Dinners were not the only form of entertaining. In Cambridge, when Mrs. Washington and Mrs. Jack Custis were at head-quarters, a reception was held on the anniversary of Washington's marriage, and at other times when there was anything to celebrate,—the capitulation of Burgoyne, the alliance with France, the birth of a dauphin, etc.,—parades, balls, receptions, "feux-de-joie," or cold collations were given. Perhaps the most ambitious attempt was a dinner given on September 21, 1782, in a large tent, to which ninety sat down, while a "band of American music" added to the "gaiety of the company."

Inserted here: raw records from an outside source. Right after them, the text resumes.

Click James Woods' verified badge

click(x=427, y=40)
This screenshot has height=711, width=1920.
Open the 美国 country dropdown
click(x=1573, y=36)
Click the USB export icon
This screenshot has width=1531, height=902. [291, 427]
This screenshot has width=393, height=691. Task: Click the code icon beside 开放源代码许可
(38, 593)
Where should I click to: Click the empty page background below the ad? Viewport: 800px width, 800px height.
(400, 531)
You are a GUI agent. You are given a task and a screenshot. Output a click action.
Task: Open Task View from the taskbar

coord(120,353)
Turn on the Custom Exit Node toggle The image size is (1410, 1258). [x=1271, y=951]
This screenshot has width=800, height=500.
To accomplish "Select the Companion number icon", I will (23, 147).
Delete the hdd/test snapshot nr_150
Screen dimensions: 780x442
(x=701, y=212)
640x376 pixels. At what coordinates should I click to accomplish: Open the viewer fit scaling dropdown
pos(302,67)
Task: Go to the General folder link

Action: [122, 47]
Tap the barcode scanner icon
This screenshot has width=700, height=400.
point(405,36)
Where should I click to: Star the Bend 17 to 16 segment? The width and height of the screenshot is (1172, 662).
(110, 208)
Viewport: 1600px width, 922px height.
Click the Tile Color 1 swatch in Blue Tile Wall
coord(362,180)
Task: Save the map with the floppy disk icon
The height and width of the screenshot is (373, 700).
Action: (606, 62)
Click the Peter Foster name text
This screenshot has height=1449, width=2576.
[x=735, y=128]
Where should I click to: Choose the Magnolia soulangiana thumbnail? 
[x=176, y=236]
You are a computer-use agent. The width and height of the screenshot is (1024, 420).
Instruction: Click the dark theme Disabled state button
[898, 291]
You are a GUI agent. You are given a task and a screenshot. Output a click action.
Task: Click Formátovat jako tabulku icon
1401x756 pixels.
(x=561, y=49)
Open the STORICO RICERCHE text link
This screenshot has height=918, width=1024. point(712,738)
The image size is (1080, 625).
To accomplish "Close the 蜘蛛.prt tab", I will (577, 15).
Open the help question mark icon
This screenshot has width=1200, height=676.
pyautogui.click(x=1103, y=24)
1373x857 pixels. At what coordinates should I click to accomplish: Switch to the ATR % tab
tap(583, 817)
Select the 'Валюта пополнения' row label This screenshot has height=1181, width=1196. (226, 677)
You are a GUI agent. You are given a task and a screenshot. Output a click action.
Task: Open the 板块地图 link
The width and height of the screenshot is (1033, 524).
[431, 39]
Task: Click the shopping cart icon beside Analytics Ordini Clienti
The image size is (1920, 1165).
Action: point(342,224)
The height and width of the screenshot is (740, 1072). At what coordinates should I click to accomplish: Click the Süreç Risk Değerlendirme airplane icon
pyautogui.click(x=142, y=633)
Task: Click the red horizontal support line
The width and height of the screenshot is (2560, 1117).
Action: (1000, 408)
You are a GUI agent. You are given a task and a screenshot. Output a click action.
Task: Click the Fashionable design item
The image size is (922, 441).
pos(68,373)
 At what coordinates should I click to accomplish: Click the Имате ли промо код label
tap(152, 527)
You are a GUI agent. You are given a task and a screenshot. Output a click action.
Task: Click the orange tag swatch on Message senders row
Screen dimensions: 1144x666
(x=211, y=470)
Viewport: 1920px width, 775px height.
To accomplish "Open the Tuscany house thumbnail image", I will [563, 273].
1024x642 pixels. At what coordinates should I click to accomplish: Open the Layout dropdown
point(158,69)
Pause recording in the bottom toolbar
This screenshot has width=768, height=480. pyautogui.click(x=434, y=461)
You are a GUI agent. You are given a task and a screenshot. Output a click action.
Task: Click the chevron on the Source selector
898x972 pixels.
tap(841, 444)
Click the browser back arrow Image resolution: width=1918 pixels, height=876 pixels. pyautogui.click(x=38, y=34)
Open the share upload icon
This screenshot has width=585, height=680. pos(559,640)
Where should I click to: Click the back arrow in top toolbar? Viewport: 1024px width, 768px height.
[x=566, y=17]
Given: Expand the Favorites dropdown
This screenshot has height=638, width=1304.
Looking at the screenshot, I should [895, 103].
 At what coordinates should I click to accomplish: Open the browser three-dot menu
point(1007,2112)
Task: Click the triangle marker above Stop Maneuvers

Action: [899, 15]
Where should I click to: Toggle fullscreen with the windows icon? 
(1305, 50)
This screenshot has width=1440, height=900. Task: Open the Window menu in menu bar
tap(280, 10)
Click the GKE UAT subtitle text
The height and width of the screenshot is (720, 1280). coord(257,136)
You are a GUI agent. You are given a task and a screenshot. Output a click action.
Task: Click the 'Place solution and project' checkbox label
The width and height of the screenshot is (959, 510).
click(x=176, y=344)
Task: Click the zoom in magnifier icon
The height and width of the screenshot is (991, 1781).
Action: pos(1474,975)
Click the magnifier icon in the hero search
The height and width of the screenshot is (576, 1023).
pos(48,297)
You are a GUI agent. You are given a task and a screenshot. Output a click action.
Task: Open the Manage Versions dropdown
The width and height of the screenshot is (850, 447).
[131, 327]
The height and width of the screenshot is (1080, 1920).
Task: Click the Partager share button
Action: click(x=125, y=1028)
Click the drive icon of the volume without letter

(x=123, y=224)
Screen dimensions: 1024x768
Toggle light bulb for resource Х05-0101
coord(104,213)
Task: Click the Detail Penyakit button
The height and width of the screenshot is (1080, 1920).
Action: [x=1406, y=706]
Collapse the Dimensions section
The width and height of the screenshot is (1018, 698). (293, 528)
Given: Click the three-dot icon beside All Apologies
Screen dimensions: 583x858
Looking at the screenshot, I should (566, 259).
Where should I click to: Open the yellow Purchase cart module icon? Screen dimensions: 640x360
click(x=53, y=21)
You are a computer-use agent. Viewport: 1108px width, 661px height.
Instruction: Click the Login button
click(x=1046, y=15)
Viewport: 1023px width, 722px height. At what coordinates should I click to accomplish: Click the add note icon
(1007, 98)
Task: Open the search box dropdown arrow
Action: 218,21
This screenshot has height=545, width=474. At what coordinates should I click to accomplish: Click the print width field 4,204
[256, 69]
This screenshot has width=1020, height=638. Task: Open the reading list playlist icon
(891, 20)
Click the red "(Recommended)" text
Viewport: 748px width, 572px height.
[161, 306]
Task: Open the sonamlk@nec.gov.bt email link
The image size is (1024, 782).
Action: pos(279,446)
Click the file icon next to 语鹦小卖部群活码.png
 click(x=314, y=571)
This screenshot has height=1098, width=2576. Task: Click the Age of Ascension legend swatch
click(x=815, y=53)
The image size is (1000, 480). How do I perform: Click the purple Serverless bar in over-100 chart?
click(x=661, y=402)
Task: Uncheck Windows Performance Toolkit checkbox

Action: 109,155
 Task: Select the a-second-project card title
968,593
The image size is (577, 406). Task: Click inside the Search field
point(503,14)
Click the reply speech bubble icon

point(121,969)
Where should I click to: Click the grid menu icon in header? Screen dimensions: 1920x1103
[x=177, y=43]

Whenever occasion called the General to attend on Congress there was much junketing. "My time," he wrote, "during my winter's residence in Philadelphia, was unusually (for me) divided between parties of pleasure and parties of business." When Reed pressed him to pass the period of winter quarters in visiting him in Philadelphia, he replied, "were I to give in to private conveniency and amusement, I should not be able to resist the invitation of my friends to make Philadelphia, instead of a squeezed up room or two, my quarters for the winter."